:: What you will do ::
Each record is to be repeated exactly as it stands below.

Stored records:
_ _ _ _ _

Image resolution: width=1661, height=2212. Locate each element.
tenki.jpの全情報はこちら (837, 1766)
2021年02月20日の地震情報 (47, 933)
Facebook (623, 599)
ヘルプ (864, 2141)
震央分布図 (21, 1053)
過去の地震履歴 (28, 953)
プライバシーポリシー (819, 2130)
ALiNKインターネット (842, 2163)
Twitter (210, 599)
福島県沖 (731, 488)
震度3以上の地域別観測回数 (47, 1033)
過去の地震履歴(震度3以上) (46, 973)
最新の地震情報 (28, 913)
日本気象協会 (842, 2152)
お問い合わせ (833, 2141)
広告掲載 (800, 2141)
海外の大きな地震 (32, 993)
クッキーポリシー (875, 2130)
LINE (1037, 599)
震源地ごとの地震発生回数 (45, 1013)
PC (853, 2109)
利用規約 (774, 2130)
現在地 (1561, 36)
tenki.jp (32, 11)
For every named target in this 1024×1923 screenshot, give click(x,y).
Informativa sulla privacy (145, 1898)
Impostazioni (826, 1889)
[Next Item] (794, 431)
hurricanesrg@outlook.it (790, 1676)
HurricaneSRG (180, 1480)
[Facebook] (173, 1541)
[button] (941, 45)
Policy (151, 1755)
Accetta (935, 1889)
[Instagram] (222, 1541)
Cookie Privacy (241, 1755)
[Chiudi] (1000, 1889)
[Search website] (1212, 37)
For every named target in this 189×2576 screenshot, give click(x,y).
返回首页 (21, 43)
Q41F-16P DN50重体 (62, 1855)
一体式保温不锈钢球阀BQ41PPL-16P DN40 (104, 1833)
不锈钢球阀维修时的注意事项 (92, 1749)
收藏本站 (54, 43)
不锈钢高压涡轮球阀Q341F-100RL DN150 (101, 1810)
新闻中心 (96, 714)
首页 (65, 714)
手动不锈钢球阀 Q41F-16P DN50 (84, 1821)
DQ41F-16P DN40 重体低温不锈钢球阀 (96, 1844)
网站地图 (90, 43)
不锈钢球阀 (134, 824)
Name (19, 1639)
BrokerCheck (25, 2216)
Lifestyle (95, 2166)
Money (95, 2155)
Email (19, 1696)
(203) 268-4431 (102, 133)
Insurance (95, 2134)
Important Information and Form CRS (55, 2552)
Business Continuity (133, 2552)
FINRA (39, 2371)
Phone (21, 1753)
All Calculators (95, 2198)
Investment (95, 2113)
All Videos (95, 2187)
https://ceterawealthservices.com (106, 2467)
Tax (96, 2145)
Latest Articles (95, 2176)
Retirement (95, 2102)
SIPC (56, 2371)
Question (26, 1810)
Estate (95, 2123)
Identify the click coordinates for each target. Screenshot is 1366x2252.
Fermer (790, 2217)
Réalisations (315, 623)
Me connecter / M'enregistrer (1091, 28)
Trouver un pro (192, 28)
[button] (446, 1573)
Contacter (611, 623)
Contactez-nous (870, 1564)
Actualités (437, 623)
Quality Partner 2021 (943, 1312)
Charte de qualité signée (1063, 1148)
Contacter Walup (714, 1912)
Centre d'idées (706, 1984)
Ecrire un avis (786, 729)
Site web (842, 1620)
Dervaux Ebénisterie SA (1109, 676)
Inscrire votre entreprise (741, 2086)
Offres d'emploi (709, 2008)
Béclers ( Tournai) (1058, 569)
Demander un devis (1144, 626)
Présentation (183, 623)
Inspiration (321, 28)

_ _ _ _ _

:: Written reply ::
Image resolution: width=1661, height=2212. Locate each element.
tenki.jpの全情報はこちら (837, 1766)
2021年02月20日の地震情報 (47, 933)
Facebook (623, 599)
ヘルプ (864, 2141)
震央分布図 (21, 1053)
過去の地震履歴 (28, 953)
プライバシーポリシー (819, 2130)
ALiNKインターネット (842, 2163)
Twitter (210, 599)
福島県沖 (731, 488)
震度3以上の地域別観測回数 (47, 1033)
過去の地震履歴(震度3以上) (46, 973)
最新の地震情報 (28, 913)
日本気象協会 (842, 2152)
お問い合わせ (833, 2141)
広告掲載 (800, 2141)
海外の大きな地震 (32, 993)
クッキーポリシー (875, 2130)
LINE (1037, 599)
震源地ごとの地震発生回数 (45, 1013)
PC (853, 2109)
利用規約 (774, 2130)
現在地 (1561, 36)
tenki.jp (32, 11)
For every named target in this 1024×1923 screenshot, give click(x,y).
Informativa sulla privacy (145, 1898)
Impostazioni (826, 1889)
[Next Item] (794, 431)
hurricanesrg@outlook.it (790, 1676)
HurricaneSRG (180, 1480)
[Facebook] (173, 1541)
[button] (941, 45)
Policy (151, 1755)
Accetta (935, 1889)
[Instagram] (222, 1541)
Cookie Privacy (241, 1755)
[Chiudi] (1000, 1889)
[Search website] (1212, 37)
For every named target in this 189×2576 screenshot, give click(x,y).
返回首页 (21, 43)
Q41F-16P DN50重体 (62, 1855)
一体式保温不锈钢球阀BQ41PPL-16P DN40 (104, 1833)
不锈钢球阀维修时的注意事项 (92, 1749)
收藏本站 (54, 43)
不锈钢高压涡轮球阀Q341F-100RL DN150 (101, 1810)
新闻中心 (96, 714)
首页 (65, 714)
手动不锈钢球阀 Q41F-16P DN50 (84, 1821)
DQ41F-16P DN40 重体低温不锈钢球阀 (96, 1844)
网站地图 (90, 43)
不锈钢球阀 (134, 824)
Name (19, 1639)
BrokerCheck (25, 2216)
Lifestyle (95, 2166)
Money (95, 2155)
Email (19, 1696)
(203) 268-4431 (102, 133)
Insurance (95, 2134)
Important Information and Form CRS (55, 2552)
Business Continuity (133, 2552)
FINRA (39, 2371)
Phone (21, 1753)
All Calculators (95, 2198)
Investment (95, 2113)
All Videos (95, 2187)
https://ceterawealthservices.com (106, 2467)
Tax (96, 2145)
Latest Articles (95, 2176)
Retirement (95, 2102)
SIPC (56, 2371)
Question (26, 1810)
Estate (95, 2123)
Identify the click coordinates for each target. Screenshot is 1366x2252.
Fermer (790, 2217)
Réalisations (315, 623)
Me connecter / M'enregistrer (1091, 28)
Trouver un pro (192, 28)
[button] (446, 1573)
Contacter (611, 623)
Contactez-nous (870, 1564)
Actualités (437, 623)
Quality Partner 2021 (943, 1312)
Charte de qualité signée (1063, 1148)
Contacter Walup (714, 1912)
Centre d'idées (706, 1984)
Ecrire un avis (786, 729)
Site web (842, 1620)
Dervaux Ebénisterie SA (1109, 676)
Inscrire votre entreprise (741, 2086)
Offres d'emploi (709, 2008)
Béclers ( Tournai) (1058, 569)
Demander un devis (1144, 626)
Présentation (183, 623)
Inspiration (321, 28)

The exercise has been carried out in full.